Many women are more familiar with SUI, when the bladder leaks urine. It’s so common that we’ve almost embraced it as normal, making jokes about having to cross our legs when we laugh, cough, sneeze, etc. However, for those that deal with it daily, it’s no laughing matter and can be quite embarrassing.
Pelvic organ prolapse can be much more frightening. This happens when the muscles in the pelvic area weaken to the point of not being able to support the organs that rest on them. In worse cases, these organs can fall out of your body. Yep. You heard that right - your vagina could FALL OUT.

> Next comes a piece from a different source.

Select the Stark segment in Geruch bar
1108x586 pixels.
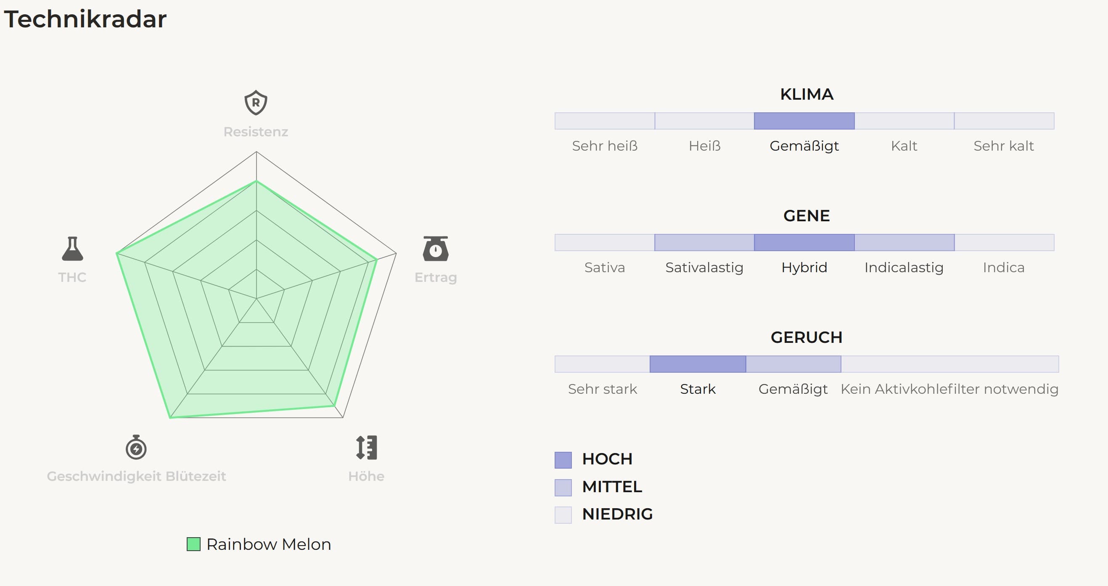click(697, 364)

Unfortunately, since it’s not discussed openly or often, many women don’t realize that they could’ve taken steps to prevent it and have no idea that it exists until they begin experiencing symptoms.
ENTER KEGELS.
Remember, you can’t SEE the muscle group that you’re targeting with Kegels, so you need to FEEL to ensure that you’re engaging the correct muscles. There are 2 ways that are effective and easy. First, if you can stop yourself mid-stream while peeing, those are the muscles that you’re working on. Making it a habit to stop yourself two to three times each time you urinate is a great first step! What if you can’t stop yourself mid-stream? That’s all the more reason for you to start doing your Kegels every single day! You can also find them by inserting a finger into your vagina and squeezing. The muscles you feel tighten up are your PC muscles!
Okay… I found them. Now what?
Start by lying on your back, feet on the floor, knees bent. Tighten the PC muscles and hold for 3 seconds. Release for 3 seconds. Repeat. Be sure that you’re focusing on the PC muscles and not tightening your belly or booty.

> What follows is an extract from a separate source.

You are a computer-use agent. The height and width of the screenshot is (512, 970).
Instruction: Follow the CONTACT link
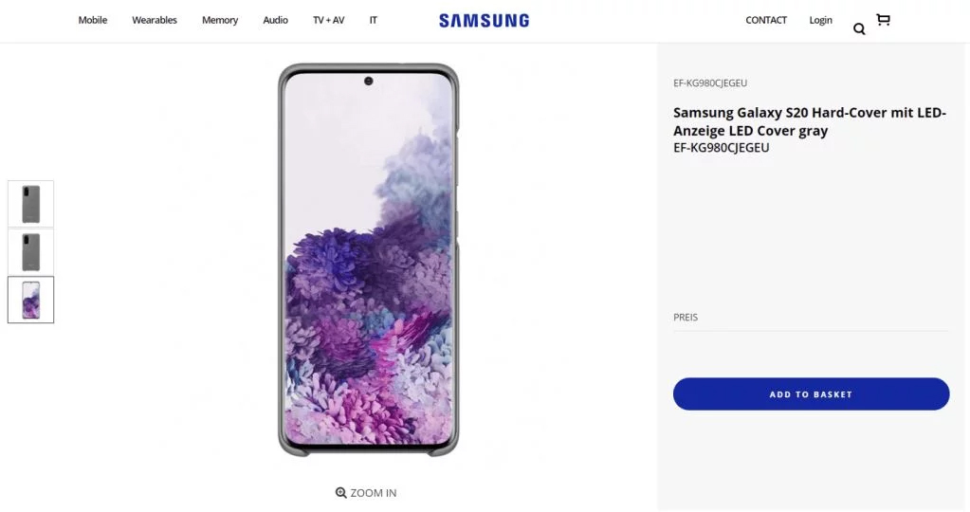point(766,20)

These muscles can fatigue quite quickly, so start off slowly. Do it 3 - 4 times the first time, then slowly work your way up. Your first goal is to do them 3 times a day, with 10 repetitions each while lying down. Then, as the muscles get stronger, you’ll repeat this process while sitting, then standing. You can do them anywhere!
Like any exercise program, consistency is key. On average, with daily practice, most women can begin feeling the difference in about a month. Once you’ve mastered them enough that you can do them while walking, you may want to look into weighted balls designed to take it to the next level.